L’étude a été réalisée auprès des généralistes rhônalpins qui ont réalisé au moins une IVG médicamenteuse avant février 2013. Les volontaires ont été recrutés par téléphone pour réaliser une enquête qualitative par entretiens semi-directifs auprès de quatorze MG de février à juin 2013. Cette région fait partie du peloton de tête des régions de France à forte demande de pratique d’IVGM, aux côtés de l’Ile-de-France, PACA, l’Aquitaine et la Réunion.

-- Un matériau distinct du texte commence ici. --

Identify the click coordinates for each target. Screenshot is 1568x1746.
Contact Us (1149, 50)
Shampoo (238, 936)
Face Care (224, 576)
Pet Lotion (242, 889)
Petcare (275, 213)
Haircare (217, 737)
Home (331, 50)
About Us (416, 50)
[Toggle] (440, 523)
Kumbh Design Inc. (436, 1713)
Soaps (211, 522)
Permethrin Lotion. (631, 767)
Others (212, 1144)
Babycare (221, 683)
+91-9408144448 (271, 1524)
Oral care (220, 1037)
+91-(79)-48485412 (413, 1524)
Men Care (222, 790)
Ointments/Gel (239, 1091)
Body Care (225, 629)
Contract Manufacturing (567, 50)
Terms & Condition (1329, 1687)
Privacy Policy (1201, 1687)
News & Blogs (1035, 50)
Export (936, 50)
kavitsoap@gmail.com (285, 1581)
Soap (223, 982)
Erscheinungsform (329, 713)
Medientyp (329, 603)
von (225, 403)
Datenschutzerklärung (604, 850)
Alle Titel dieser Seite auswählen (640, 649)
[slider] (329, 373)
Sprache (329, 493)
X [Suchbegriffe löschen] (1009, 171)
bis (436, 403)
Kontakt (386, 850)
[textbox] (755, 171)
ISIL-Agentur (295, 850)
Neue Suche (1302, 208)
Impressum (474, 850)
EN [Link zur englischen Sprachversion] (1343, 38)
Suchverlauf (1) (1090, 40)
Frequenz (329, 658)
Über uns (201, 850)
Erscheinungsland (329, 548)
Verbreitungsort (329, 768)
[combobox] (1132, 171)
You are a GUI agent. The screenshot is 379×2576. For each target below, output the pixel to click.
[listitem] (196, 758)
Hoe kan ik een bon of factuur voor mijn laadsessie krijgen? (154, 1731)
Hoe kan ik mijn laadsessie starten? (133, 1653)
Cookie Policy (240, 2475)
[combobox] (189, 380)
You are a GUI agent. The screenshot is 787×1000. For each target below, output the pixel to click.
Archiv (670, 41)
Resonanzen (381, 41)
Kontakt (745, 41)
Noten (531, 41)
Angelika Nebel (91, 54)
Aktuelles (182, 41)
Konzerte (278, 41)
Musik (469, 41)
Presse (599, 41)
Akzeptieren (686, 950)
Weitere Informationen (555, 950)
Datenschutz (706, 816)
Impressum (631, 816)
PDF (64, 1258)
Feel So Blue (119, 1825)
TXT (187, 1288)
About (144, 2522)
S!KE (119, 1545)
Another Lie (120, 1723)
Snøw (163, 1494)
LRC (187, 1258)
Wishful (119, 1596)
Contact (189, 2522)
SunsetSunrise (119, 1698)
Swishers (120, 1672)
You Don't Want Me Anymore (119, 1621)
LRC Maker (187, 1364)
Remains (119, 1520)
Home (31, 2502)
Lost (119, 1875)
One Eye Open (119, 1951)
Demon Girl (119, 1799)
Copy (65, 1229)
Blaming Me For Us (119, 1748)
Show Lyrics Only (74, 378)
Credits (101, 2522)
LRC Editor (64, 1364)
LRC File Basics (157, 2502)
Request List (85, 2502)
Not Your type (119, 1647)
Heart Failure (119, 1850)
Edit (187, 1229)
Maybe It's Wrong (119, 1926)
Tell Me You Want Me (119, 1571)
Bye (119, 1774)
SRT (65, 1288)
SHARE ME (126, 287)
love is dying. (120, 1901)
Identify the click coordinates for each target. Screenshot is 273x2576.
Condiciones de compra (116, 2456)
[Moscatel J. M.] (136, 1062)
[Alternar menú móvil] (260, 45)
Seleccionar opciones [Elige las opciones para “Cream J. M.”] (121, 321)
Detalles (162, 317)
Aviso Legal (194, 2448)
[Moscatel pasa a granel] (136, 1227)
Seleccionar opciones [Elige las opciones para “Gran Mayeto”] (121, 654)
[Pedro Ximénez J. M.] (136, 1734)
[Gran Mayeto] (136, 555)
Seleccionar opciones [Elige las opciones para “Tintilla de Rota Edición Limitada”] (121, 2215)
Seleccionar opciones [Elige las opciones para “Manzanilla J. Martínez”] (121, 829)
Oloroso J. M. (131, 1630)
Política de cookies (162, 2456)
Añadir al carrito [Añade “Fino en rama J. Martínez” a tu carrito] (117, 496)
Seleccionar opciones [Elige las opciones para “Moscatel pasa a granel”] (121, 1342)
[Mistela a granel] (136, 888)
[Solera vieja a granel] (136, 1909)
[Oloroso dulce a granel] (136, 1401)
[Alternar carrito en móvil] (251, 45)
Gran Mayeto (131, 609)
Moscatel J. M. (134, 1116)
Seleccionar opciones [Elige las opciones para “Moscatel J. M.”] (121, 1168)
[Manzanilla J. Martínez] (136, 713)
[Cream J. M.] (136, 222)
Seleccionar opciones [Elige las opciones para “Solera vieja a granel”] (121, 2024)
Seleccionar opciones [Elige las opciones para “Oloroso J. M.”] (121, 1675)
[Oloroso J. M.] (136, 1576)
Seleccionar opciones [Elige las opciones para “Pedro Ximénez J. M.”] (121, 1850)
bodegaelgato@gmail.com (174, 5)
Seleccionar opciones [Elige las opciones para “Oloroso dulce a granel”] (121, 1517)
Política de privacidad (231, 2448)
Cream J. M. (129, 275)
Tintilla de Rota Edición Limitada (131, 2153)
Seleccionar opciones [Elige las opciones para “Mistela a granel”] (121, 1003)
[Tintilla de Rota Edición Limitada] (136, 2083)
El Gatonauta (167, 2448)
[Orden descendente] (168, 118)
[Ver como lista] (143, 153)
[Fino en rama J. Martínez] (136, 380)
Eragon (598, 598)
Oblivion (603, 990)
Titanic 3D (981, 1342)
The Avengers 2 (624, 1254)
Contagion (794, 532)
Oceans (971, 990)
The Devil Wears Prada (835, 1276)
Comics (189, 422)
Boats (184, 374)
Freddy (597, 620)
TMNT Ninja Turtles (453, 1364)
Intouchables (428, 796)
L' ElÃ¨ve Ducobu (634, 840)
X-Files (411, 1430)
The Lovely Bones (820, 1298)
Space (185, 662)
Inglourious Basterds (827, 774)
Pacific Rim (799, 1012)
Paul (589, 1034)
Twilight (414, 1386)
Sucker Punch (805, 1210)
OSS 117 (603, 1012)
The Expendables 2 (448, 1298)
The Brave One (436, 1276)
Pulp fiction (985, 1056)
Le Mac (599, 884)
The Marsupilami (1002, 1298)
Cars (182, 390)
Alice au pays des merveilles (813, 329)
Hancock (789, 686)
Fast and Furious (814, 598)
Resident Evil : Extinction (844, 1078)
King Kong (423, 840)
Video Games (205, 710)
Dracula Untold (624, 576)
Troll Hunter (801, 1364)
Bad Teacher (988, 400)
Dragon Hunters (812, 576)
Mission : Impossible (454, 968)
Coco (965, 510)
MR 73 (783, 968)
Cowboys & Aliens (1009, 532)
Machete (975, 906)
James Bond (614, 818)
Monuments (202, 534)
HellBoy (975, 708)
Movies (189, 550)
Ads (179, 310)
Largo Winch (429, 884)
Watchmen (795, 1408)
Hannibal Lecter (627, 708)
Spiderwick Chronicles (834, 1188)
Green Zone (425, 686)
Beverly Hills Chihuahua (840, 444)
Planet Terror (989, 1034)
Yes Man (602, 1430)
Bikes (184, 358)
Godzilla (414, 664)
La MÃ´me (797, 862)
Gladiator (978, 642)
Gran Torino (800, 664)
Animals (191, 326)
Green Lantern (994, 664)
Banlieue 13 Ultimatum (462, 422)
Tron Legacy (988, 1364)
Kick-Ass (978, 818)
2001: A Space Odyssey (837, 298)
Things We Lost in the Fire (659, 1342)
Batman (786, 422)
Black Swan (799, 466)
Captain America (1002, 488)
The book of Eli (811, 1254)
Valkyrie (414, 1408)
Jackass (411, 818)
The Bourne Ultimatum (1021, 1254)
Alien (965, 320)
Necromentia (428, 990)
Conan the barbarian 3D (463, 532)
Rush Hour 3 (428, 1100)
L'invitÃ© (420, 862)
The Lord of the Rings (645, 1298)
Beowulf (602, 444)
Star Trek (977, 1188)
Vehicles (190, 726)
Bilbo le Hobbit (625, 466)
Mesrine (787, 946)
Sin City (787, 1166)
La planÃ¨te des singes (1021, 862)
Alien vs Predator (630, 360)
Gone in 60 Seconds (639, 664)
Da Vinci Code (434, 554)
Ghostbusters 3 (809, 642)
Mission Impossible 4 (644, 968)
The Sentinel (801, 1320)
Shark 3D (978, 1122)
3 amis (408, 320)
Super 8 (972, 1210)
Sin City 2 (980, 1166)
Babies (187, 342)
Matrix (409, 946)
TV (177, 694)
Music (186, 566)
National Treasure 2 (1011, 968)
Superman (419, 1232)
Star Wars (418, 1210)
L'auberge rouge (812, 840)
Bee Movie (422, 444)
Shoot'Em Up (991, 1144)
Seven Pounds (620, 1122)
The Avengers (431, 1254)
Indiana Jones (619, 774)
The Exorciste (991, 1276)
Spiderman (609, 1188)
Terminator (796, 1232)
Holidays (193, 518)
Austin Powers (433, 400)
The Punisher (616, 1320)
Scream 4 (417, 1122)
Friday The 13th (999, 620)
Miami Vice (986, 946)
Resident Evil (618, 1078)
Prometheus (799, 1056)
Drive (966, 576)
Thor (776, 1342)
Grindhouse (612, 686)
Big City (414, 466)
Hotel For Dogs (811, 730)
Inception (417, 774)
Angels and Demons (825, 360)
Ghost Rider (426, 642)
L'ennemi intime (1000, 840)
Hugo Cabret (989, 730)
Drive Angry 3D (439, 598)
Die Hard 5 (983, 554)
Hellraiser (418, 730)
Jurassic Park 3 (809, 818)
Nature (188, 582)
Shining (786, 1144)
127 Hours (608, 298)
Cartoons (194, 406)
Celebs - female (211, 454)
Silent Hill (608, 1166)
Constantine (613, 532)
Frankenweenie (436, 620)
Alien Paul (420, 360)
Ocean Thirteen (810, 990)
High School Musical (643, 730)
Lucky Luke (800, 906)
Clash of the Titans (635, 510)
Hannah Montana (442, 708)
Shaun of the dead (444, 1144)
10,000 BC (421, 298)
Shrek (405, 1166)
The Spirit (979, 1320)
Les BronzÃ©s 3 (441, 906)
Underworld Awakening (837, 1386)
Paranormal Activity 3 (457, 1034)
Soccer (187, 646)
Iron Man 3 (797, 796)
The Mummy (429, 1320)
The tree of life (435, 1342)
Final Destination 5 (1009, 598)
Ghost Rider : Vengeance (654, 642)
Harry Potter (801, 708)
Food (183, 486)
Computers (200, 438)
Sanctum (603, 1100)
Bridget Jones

› Au terme de l’analyse des entretiens, il apparaît que les généralistes réalisent des IVGM pour en faciliter l’accès aux femmes en toute sécurité. Ils évoquent des difficultés d’accueil dans les centres d’orthogénie hospitaliers. Cette pratique est majoritairement de type militant, les participants dénonçant le peu de valorisation, la mauvaise rémunération (inférieure à celle des IVG chirurgicales), et le cadre médico-légal trop strict. Ils reconnaissent que cette pratique implique une grande disponibilité y compris le week-end.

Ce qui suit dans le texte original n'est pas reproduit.